Items from a data source

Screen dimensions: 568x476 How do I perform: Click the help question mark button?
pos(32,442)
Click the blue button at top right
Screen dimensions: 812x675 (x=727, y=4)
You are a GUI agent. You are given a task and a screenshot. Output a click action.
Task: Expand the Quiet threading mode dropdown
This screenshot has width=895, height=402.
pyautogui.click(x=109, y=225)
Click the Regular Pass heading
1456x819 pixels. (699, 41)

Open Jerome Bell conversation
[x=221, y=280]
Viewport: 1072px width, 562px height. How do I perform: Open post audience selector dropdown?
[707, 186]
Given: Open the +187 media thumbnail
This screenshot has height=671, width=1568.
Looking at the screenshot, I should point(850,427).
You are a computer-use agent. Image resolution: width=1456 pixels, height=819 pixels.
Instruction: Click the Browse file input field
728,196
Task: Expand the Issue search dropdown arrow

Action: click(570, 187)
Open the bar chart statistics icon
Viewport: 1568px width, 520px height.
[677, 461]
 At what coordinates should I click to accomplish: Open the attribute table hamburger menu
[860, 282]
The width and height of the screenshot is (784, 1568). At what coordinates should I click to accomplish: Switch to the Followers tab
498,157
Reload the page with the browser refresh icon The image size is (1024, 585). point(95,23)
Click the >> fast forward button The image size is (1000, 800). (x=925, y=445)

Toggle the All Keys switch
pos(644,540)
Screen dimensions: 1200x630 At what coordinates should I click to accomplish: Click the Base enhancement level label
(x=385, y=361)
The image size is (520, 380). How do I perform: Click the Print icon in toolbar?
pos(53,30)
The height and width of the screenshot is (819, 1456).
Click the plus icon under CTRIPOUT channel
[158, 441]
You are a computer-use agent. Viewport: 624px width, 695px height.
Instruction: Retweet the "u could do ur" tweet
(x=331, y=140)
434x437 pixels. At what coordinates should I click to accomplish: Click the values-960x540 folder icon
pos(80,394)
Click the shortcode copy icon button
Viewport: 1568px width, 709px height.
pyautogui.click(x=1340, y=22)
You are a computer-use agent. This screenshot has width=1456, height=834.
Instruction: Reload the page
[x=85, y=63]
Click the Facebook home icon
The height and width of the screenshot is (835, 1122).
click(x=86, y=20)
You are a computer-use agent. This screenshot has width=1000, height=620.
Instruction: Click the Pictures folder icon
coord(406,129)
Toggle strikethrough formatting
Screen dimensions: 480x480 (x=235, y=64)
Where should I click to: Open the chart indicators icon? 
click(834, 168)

**EXERCISE:** Identify each line of the records that contains the string "Viewport", and copy those lines.

**SOLUTION BELOW:**
Viewport: 1072px width, 562px height. How do I perform: Open post audience selector dropdown?
Viewport: 1568px width, 520px height.
You are a computer-use agent. Viewport: 624px width, 695px height.
Viewport: 1568px width, 709px height.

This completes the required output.